#### Travail demandé:
• A. Résumez en deux phrases le texte sur la campagne d'influence.
• B. Prolongez le texte sur la campagne d'influence en enchaînant directement après sa dernière phrase.

En collaboration avec l’Université Stanford en Californie, la firme de cybersécurité Graphika publiait le 24 août dernier un rapport sur une campagne d’influence s’échelonnant sur une période de 5 ans et visant à diffuser des messages pro-occidentaux sur les médias sociaux. Le contenu produit par de faux comptes actifs sur Twitter et Facebook avoisine les 300 000 publications. Précisons que l’opération n’est pas tant une opération de désinformation, que d’influence. L’objectif n’est pas juste de produire des fausses nouvelles, même si la firme a pu observer ce genre de contenu, mais plutôt d’exagérer les bons coups de certains États tout en mettant en exergue les comportements répréhensibles d’autres membres de la communauté internationale. Si le rapport se garde d’attribuer la campagne à des acteurs étatiques occidentaux, on ne peut exclure cette possibilité. En effet, l’un des comptes analysés par Graphika indiquait par exemple être affilié au CENTCOM, le commandement central de l’armée américaine au Moyen-Orient et en Asie centrale. Et en observant attentivement le contenu des messages publiés, on remarque que ceux-ci s’alignent très souvent sur les intérêts américains.

#### Données fournies:

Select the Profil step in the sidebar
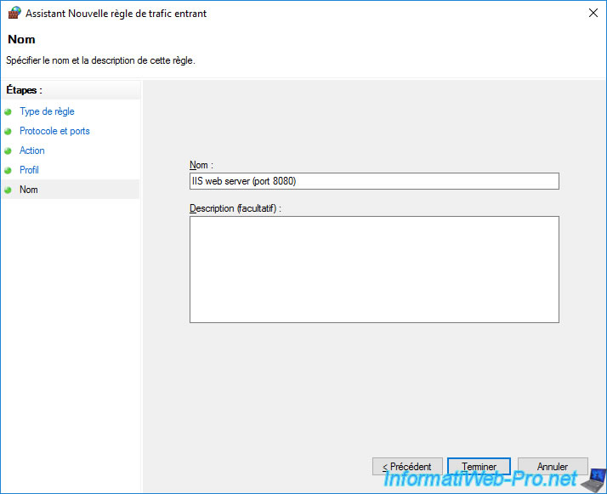 (x=29, y=170)
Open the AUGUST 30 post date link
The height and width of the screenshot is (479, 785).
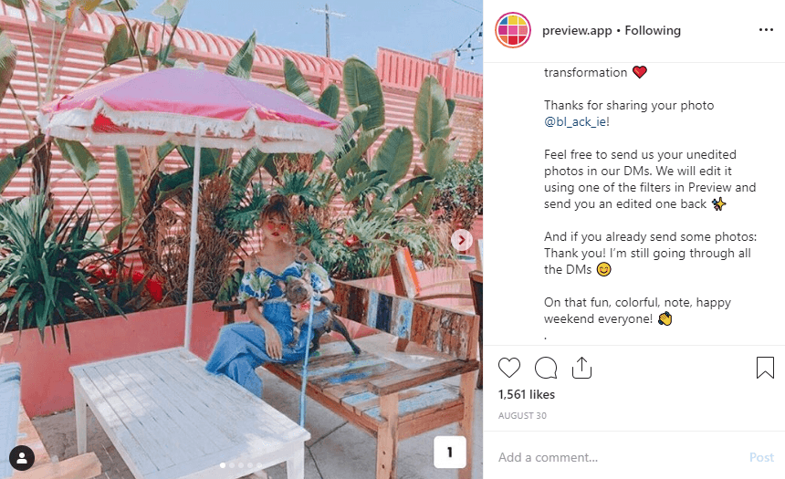coord(522,415)
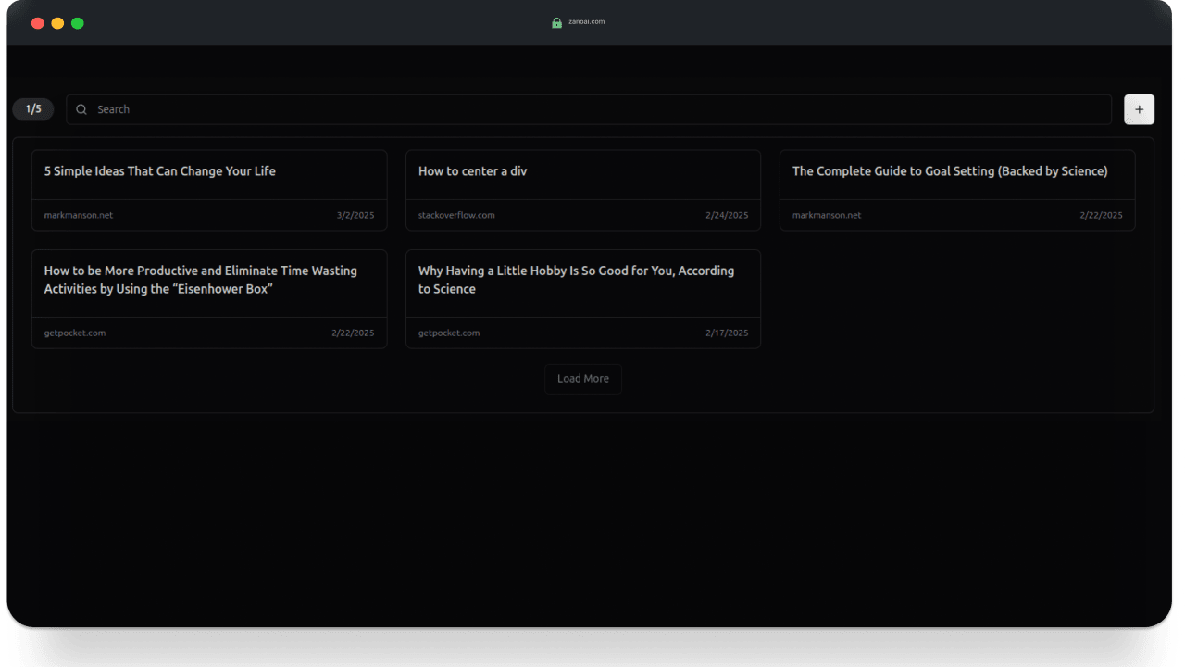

#### Réponses par consigne:
• A. Selon un rapport publié par Graphika en collaboration avec l'Université Stanford, une campagne d'influence de cinq ans a diffusé près de 300 000 publications pro-occidentales depuis de faux comptes sur Twitter et Facebook, en exagérant les bons coups de certains États et en mettant en exergue les comportements répréhensibles d'autres. Le rapport n'attribue pas la campagne à des acteurs étatiques occidentaux, mais l'un des comptes se disait affilié au CENTCOM et les messages s'alignent très souvent sur les intérêts américains.

• B.
Creuser un fossé

Les cibles de ces campagnes sont surtout situées au Moyen-Orient et en Asie centrale, avec une forte concentration sur l’Iran. En effet, sur la totalité des messages analysés, un peu plus de 45 % visaient la République islamique. Qui dit campagne d’influence dit bien souvent tentative de semer la discorde : 17.4 % des messages visant l’Iran affichaient du contenu pro-régime alors que 17.3 % affichaient du contenu anti-régime. Le but serait donc de polariser davantage l’opinion publique iranienne. Nombre de ces messages portent sur Qassem Soleimani, lieutenant-général des Gardiens de la révolution tué par une frappe de drone américaine le 3 janvier 2020. Certains le critiquent, l’accusant d’avoir contribué à la misère et à l’appauvrissement des Iraniens en choisissant de financer le Hamas et le Hezbollah, ou d’avoir renié les valeurs de l’Islam, alors que d’autres le présentent plutôt comme un héros de la nation et un martyr. Plusieurs incluent des références à de fausses pages publiées sur des sites internet bidon tels Dariche News ou encore Fahim News. Enfin, la publication de ces messages coïncide avec une explosion de gazouillis anti-américains au lendemain de l’assassinat de Soleimani. Peut-être cherchait-on ainsi à niveler le terrain ?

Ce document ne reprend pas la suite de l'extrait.